Slack, a team communication tool, which is quickly gaining popularity and reportedly drawing acquisition interest from a variety of companies, just launched a major update to its somewhat lackluster Android app.
The experience has been completely redesigned, and they’ve made efforts to speed it up to address a common complaint about slowness within the app.
The design has eliminated its left and right drawers and added a tabbed navigation in which tabs point usdrs to their channels, direct messages, starred items, and mentions. A “jump to” feature has been added to quickly go to any channel, group, or direct message, and teams can be elected from the top dropdown.
The notification experience has also been refined so that they’re now grouped by team, and there’s a new button in the bottom right corner of the channels list that lets you quickly locate or create channels, DMs, or groups.
Full *message* _formatting_ is now supported, and the app will now respect users’ emoji preferences as set on the web.
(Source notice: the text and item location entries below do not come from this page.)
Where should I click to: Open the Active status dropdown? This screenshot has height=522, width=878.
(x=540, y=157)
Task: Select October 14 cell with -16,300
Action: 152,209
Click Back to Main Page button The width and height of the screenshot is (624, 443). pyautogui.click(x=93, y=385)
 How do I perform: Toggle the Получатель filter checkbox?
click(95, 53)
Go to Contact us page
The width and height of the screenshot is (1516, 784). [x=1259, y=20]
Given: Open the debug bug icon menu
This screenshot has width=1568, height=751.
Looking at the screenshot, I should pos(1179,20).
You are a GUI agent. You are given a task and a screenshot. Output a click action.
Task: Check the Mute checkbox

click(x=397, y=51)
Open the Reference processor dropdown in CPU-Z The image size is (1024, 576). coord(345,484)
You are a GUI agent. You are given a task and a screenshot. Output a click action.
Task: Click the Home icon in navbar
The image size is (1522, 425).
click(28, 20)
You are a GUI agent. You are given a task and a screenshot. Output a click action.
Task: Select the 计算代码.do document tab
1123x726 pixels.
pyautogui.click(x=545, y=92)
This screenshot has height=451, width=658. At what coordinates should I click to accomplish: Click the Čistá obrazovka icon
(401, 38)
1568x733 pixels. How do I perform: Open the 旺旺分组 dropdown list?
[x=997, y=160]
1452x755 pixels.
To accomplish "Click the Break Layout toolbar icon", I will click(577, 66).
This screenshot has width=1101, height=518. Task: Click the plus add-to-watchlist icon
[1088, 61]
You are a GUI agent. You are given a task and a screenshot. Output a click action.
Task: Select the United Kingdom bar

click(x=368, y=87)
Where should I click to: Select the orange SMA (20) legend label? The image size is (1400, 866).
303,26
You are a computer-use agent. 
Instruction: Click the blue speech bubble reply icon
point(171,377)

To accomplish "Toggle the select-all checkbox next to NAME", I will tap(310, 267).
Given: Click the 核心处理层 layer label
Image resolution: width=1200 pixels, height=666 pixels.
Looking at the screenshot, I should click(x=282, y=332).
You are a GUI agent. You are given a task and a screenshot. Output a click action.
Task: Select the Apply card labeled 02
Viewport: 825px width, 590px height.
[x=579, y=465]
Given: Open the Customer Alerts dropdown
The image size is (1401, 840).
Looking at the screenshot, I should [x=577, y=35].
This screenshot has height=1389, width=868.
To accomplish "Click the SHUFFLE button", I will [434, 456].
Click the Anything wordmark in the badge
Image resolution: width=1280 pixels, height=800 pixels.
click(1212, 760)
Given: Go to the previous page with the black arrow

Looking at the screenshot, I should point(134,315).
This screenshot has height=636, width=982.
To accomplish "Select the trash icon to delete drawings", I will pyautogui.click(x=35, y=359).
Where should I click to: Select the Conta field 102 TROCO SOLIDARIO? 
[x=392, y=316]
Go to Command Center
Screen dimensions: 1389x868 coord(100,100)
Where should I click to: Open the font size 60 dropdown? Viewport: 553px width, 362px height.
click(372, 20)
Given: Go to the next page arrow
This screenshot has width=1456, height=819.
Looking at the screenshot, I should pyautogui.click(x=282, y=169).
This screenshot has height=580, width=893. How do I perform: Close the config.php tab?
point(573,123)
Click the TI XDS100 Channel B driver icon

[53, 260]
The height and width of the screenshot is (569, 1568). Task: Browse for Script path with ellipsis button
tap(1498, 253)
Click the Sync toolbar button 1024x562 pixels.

On top of all of this, Slack has improved its search functionality with the ability to open search results in a new “archive viewer” so users can see the full context of a message result. The Slack team says in a blog post:
We’ve heard your feedback regarding the slowness of switching channels, switching teams, and generally navigating around the app. This is our first release to offer substantially better experience when you’re not connected — all the messages that loaded last time you were connected can be read, and you can move much faster from place to place. It’s a bit better now, but it will be even better in the future. Promise.
We’ve also taken a cue from Google’s Material Design guidelines and updated the app accordingly: New icons, some new transitions, and a generally more pleasant experience on most devices.
With the new update, Slack says it has rewrote the app from the ground up in a way that will enable it to launch more features and quicker updates more easily in the future.
According to a recent report from Business Insider, Slack has 750,000 daily active users with 200,000 paid members, and is worth over $2.8 billion.